Jude is so easy going, so laid back, and just so happy-go-lucky. He’s sensitive, cries easily when knocked over (for example), but never seems to get very angry. Every once in awhile when he’s thwarted we can see the two-year-old approaching, but for the most part he’s either just happy or briefly sad. He’s the one of the three who is that stereotypical toddler who is always touching or getting into things that he shouldn’t: dirty things, dangerous things, electrical things, anything with buttons or switches, whatever it may be. He is always interested and always where he shouldn’t be. He likes a lot of the things Jonah likes: cars, blocks, playing in the dirt, but he’s also much more into playing pretend than Jonah ever was. He likes baby dolls (less than Vivi, but enough) and the toy kitchen at school. He loves slides, bouncy things, and ride-on toys. He and Vivi both love climbing on things (they have a climber at school) but Vivi has always been the more advanced climber (he’s also heavier and generally less nimble). He’s a total cuddle bug, loves to be held and cuddled all the time and has his two fingers in his mouth most of the time. He likes books now (he didn’t when he was younger) and will ask for them, but mostly likes the ones with things that move/flaps that open, and will often wander away mid-book if it’s one without. He doesn’t show much interest in art, but loves to sing and listen to music and will dance easily. He and Vivi both love animals – they love to spot them from our windows or when we’re out and about, and Jude will say “meow meow” or “woof woof” in the cutest voice. He has such an adorable giggle and is a super easy crowd. It seems like he’s smiling about 97% of the time. Both Jude and Vivi love to play games with people – the sort of thing where a pattern of you-do-this then I-do-that repeats itself over and over and they can predict what will happen and just laugh and laugh. Oh, and if Jude is playing with something and it’s time for bed he’ll often object, until I say “say night night to the balloon (for example)” and suddenly he’s fine and saying “bye bye balloon!”

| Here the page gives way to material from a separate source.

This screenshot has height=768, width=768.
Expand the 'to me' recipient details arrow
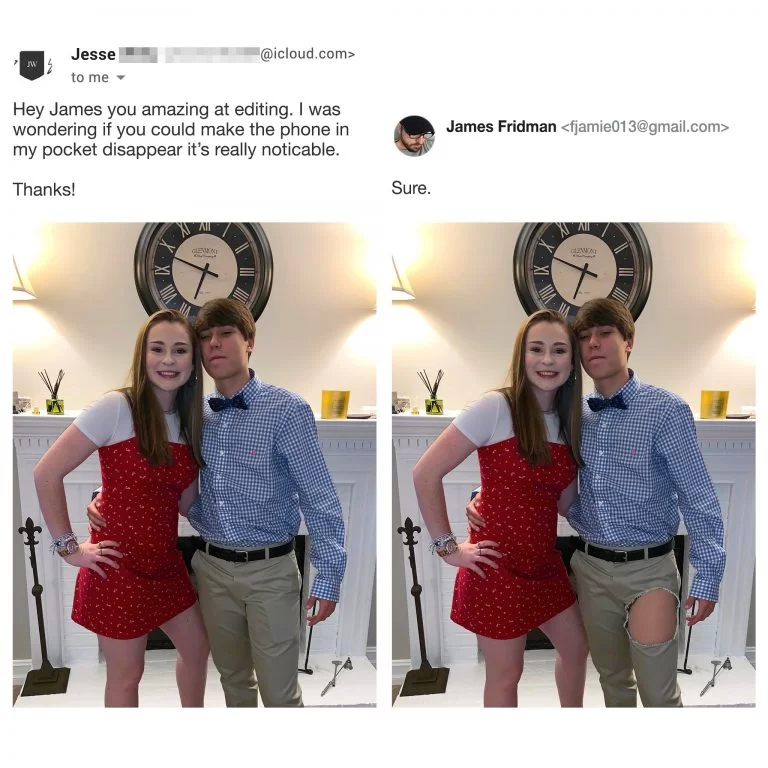pyautogui.click(x=121, y=77)
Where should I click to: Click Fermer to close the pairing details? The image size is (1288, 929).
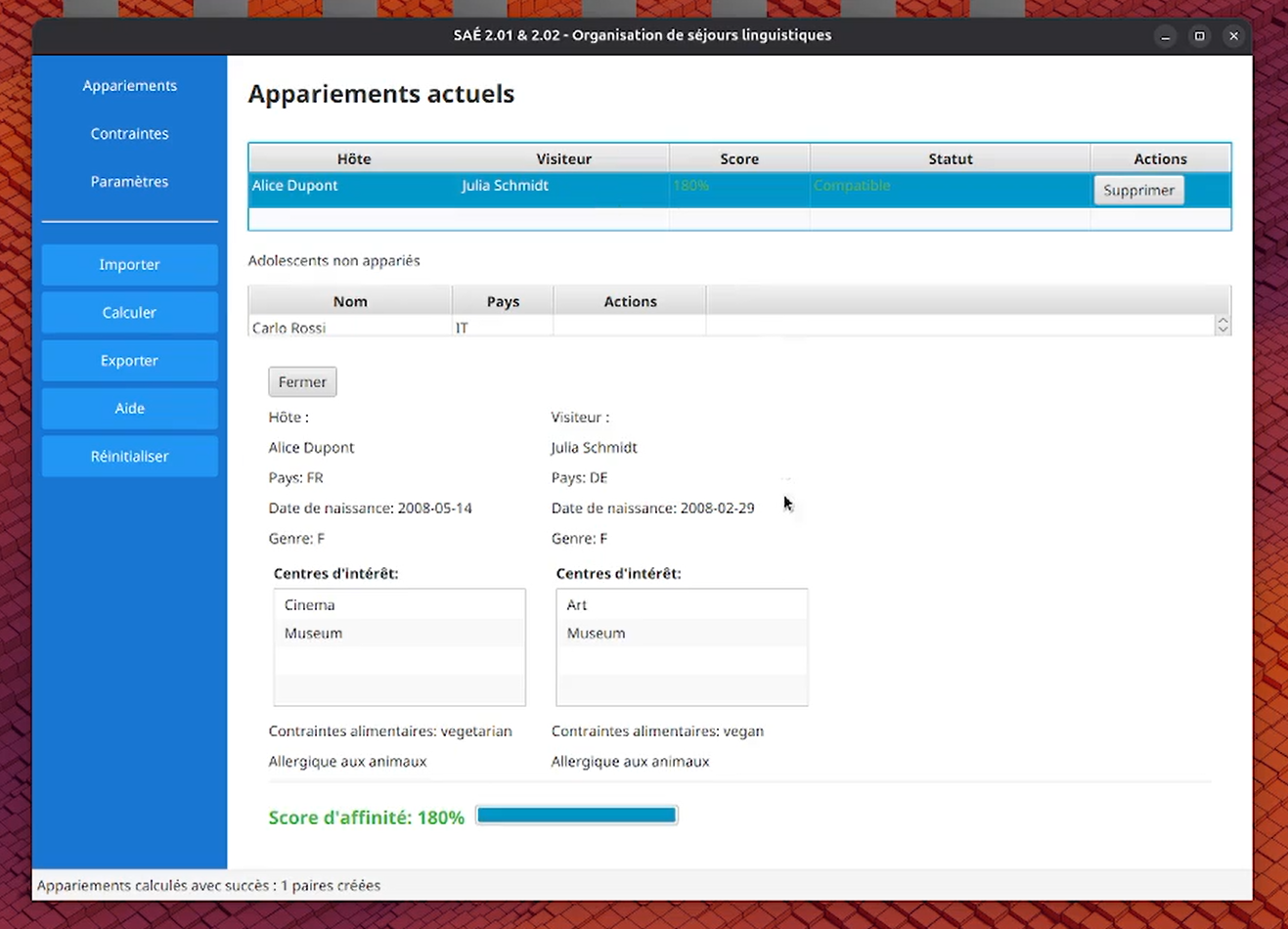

I feel badly that Jude’s paragraph is so short compared to our other two, but the truth is that he’s the least complicated of the three. I knew it would shake out that way before I wrote a single word about any of them. They’re so unique and interesting and fun in combination with one another. I’m excited to see how they continue to grow, how their interests evolve, and who they all become. I also wish that they would all slow down a little. Last night I tucked in sleeping Jonah before I went to bed and marveled at how big he looks, especially in bed. There’s something about seeing them completely still that accentuates their growth for me. I need them to stay little for awhile longer, it all just moves too quickly.